*REQUIRED WORK*.
The answer must restate the records below word for word.
+ + + + +
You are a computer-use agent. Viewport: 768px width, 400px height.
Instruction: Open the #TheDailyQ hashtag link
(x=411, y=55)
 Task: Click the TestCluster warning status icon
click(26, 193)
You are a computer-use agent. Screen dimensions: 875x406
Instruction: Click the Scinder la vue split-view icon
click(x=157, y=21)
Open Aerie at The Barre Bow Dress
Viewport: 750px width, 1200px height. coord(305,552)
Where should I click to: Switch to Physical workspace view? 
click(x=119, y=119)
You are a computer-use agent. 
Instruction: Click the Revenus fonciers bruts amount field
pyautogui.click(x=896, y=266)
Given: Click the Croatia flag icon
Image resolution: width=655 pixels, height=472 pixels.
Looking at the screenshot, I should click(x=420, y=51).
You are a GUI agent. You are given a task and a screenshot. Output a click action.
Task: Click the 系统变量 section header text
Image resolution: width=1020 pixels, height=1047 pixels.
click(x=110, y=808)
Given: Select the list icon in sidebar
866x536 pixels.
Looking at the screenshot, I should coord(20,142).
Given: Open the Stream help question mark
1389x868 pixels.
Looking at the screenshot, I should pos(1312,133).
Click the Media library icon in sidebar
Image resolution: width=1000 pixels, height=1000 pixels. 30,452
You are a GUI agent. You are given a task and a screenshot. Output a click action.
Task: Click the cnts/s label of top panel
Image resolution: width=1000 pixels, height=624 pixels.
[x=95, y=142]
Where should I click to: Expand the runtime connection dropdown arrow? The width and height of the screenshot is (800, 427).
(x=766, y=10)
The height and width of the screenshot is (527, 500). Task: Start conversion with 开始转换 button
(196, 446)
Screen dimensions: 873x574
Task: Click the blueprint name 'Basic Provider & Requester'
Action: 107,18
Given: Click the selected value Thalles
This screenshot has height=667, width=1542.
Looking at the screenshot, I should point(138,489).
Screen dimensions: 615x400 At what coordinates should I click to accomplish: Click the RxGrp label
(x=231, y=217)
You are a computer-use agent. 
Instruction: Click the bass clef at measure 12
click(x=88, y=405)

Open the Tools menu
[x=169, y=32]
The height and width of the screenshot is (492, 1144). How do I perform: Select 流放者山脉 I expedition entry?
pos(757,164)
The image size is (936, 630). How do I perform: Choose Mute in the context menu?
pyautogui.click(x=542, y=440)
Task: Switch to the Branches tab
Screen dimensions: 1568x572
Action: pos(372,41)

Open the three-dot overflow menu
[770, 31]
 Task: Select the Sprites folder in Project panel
+ + + + +
*WRITTEN RESPONSE*.
You are a computer-use agent. Viewport: 768px width, 400px height.
Instruction: Open the #TheDailyQ hashtag link
(x=411, y=55)
 Task: Click the TestCluster warning status icon
click(26, 193)
You are a computer-use agent. Screen dimensions: 875x406
Instruction: Click the Scinder la vue split-view icon
click(x=157, y=21)
Open Aerie at The Barre Bow Dress
Viewport: 750px width, 1200px height. coord(305,552)
Where should I click to: Switch to Physical workspace view? 
click(x=119, y=119)
You are a computer-use agent. 
Instruction: Click the Revenus fonciers bruts amount field
pyautogui.click(x=896, y=266)
Given: Click the Croatia flag icon
Image resolution: width=655 pixels, height=472 pixels.
Looking at the screenshot, I should click(x=420, y=51).
You are a GUI agent. You are given a task and a screenshot. Output a click action.
Task: Click the 系统变量 section header text
Image resolution: width=1020 pixels, height=1047 pixels.
click(x=110, y=808)
Given: Select the list icon in sidebar
866x536 pixels.
Looking at the screenshot, I should coord(20,142).
Given: Open the Stream help question mark
1389x868 pixels.
Looking at the screenshot, I should pos(1312,133).
Click the Media library icon in sidebar
Image resolution: width=1000 pixels, height=1000 pixels. 30,452
You are a GUI agent. You are given a task and a screenshot. Output a click action.
Task: Click the cnts/s label of top panel
Image resolution: width=1000 pixels, height=624 pixels.
[x=95, y=142]
Where should I click to: Expand the runtime connection dropdown arrow? The width and height of the screenshot is (800, 427).
(x=766, y=10)
The height and width of the screenshot is (527, 500). Task: Start conversion with 开始转换 button
(196, 446)
Screen dimensions: 873x574
Task: Click the blueprint name 'Basic Provider & Requester'
Action: 107,18
Given: Click the selected value Thalles
This screenshot has height=667, width=1542.
Looking at the screenshot, I should point(138,489).
Screen dimensions: 615x400 At what coordinates should I click to accomplish: Click the RxGrp label
(x=231, y=217)
You are a computer-use agent. 
Instruction: Click the bass clef at measure 12
click(x=88, y=405)

Open the Tools menu
[x=169, y=32]
The height and width of the screenshot is (492, 1144). How do I perform: Select 流放者山脉 I expedition entry?
pos(757,164)
The image size is (936, 630). How do I perform: Choose Mute in the context menu?
pyautogui.click(x=542, y=440)
Task: Switch to the Branches tab
Screen dimensions: 1568x572
Action: pos(372,41)

Open the three-dot overflow menu
[770, 31]
 Task: Select the Sprites folder in Project panel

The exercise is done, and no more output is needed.